Abstract
An order level inventory model for seasonable/fashionable products subject to a period of increasing demand followed by a period of level demand and then by a period of decreasing demand rate (three branches ramp type demand rate) is considered. The unsatisfied demand is partially backlogged with a time dependent backlogging rate. In addition, the product deteriorates with a time dependent, namely, Weibull, deterioration rate. The model is studied under the following different replenishment policies: (a) starting with no shortages and (b) starting with shortages.
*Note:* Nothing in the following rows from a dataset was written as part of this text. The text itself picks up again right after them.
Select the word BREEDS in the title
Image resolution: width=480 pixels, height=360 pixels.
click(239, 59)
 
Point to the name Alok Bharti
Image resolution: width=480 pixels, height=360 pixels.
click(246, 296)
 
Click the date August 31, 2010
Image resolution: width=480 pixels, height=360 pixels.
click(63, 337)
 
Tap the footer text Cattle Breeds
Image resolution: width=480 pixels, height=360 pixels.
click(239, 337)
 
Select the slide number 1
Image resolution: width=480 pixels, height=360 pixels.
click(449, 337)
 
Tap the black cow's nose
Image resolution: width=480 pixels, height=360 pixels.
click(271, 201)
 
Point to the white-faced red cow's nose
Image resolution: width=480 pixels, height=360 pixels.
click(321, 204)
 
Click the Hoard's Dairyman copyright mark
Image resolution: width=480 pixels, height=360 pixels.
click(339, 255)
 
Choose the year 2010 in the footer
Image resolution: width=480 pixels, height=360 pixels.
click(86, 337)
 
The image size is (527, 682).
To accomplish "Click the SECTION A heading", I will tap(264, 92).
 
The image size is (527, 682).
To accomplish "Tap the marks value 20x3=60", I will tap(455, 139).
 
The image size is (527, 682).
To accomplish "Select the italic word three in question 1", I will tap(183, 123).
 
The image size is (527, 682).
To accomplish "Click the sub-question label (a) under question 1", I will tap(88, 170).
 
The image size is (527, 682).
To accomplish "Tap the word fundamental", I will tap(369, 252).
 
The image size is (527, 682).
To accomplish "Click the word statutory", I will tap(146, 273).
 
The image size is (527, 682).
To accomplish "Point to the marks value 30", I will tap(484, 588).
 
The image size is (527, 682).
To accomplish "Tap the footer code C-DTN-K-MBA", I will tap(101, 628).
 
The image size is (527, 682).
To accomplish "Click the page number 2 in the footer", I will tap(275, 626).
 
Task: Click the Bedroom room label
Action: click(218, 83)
The optimal replenishment policy for the model is derived for both the above mentioned policies.
Highlights
It is observed that the life cycle of many seasonal products, over the entire time horizon, can be portrayed as a period of growth, followed by a period of relatively level demand and finishing with a period of decline
The purpose of the present paper is to study an order level inventory model when the demand is described by a three successive time periods that classified time dependent ramp-type function
The previous analysis shows that t∗1 is independent from the demand rate D t. This very interesting result agrees with the classical result, in many order level inventory systems, that the point t∗1 is independent from the demand rate Naddor 31, page 67
Summary
It is observed that the life cycle of many seasonal products, over the entire time horizon, can be portrayed as a period of growth, followed by a period of relatively level demand and finishing with a period of decline. Chen et al 30 proposed a net present value approach for the previous inventory system without shortages For both models, the demand rate is a revised version of the Beta distribution function and so is a differentiable with respect to time. The purpose of the present paper is to study an order level inventory model when the demand is described by a three successive time periods that classified time dependent ramp-type function. Any such function has points, at least one, where differentiation is not possible, and this introduces extra complexity in the analysis of the relevant models.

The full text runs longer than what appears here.